Age 15 2.032647 0.6841208 3.370816

In addition, we are told that this girl has a tolerance of 2.5 at age 15. We need to use this information to calculate the random effects for her. Note that we use CenAge\(=4\) and CenAge\(=0\) to denote Age\(=15\) and Age\(=11\). For this female, we have

\[ \bigl(\begin{smallmatrix} Y_{new,15}\\ Y_{new,11} \end{smallmatrix}\bigr)\sim N \left ( \bigl(\begin{smallmatrix} m_{new,15}\\ m_{new,11} \end{smallmatrix}\bigr),\bigl(\begin{smallmatrix} V_{11} & V_{12}\\ V_{21} & V_{22} \end{smallmatrix}\bigr) \right ). \]

There for we can derive that \(E(Y_{new,CenAge=0}\mid Y_{new,CenAge=4})=m_{new,CenAge=0}+V_{21}V^{-1}_{11}\left ( Y_{new,CenAge=4}-m_{new,CenAge=4} \right )\), where \(m_{new,CenAge=0}\) is the fixed effect that we can use the method we just used above to calculate.

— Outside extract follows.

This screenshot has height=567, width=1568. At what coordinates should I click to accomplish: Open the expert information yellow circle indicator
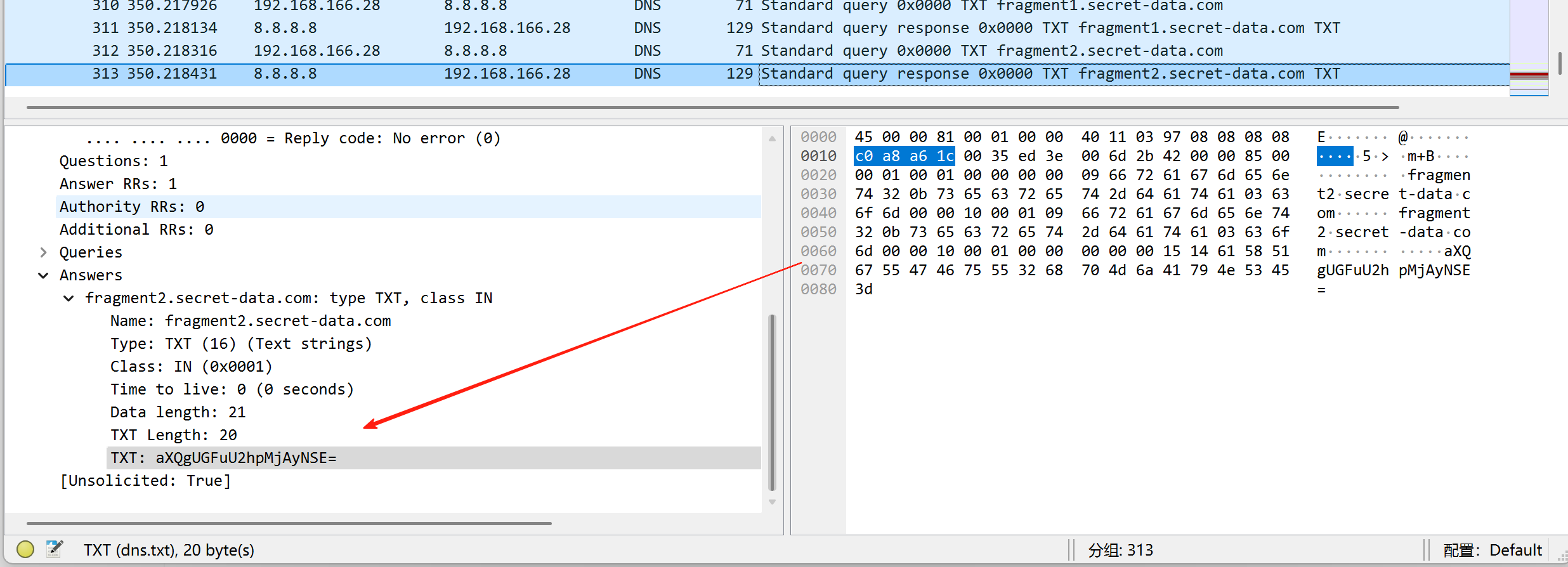coord(25,549)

Since for a mixed effect model written by matrix notation \(\mathbf{Y}=\mathbf{X}\mathbf{\beta}+\mathbf{Z}\mathbf{b}+\mathbf{\epsilon}\), \(V_{21}V^{-1}_{11}\left ( Y_{new,CenAge=4}-m_{new,CenAge=4} \right )\) is the same thing as the estimated BLUP which is \(\widehat{\text{BLUP}}(\mathbf{b})=\widehat{C}_{b,Y}\widehat{V}^{-1}_{Y}(\mathbf{Y}-\mathbf{X}\widehat{\mathbf{\beta}})\). For each term, \(\widehat{C}_{b,Y}=(\mathbf{Z}\widehat{Var(\mathbf{b})})'\), \((\mathbf{Z}\widehat{(Var(\mathbf{b}))}\mathbf{Z}'+\widehat{\sigma}^2I)^{-1}\).

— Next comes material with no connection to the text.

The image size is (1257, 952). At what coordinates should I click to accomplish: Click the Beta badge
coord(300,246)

In this case, from the summary of model Full.to.pred, \(\mathbf{Y}=2.5\), \(\mathbf{X}=(1,4,1.6)\), \(\widehat{\mathbf{\beta}}=(0.91580,0.13081,0.37100)'\), \(\mathbf{Z}=(1,4)\), \(\widehat{\sigma}^2=0.08094\), \(I=1\), and \(\widehat{Var(\mathbf{b})}=\begin{pmatrix}0.02285 & 0\\ 0 & 0.01529\end{pmatrix}\). Put all of these values into the formula \(\widehat{\text{BLUP}}(\mathbf{b})=\widehat{C}_{b,Y}\widehat{V}^{-1}_{Y}(\mathbf{Y}-\mathbf{X}\widehat{\mathbf{\beta}})\) then we can get the random effects for this female. All calculations are done by the following code:

1
2
3
4
5
6
7
8
9
10
11
12
13
14
15
# Var(b)
var.b <- diag(c(0.02285,0.01529))
# Z
Z <- matrix(c(1,4),nrow = 1)
# Calculate random effects for this female
ranef5_2 <- (t(var.b) %*% t(Z))%*%
solve(Z %*% var.b %*% t(Z)+0.08094*1)%*%
(2.5-x.new[5,]%*%diag(3)%*%fix.coef)
cat("The random effects is: ", ranef5_2, "\n")
# Calculate fixed effects for this female at CenAge 0
x.5_2 <- matrix(c(1,0,1.6),nrow = 1)
z.5_2 <- matrix(c(1,0),nrow = 1)
# Calculate E(y_new_11|y_new_15)
cat("The predicted tolerance for the female when she was at age 11: ",
(x.5_2%*%fix.coef+z.5_2%*%ranef5_2)[1,1])

The random effects is: 0.03064899 0.08203467

The predicted tolerance for the female when she was at age 11: 1.540046

Reference

Shmueli, Galit. To Explain or to Predict?. Statist. Sci. 25 (2010), no. 3, 289--310. doi:10.1214/10-STS330.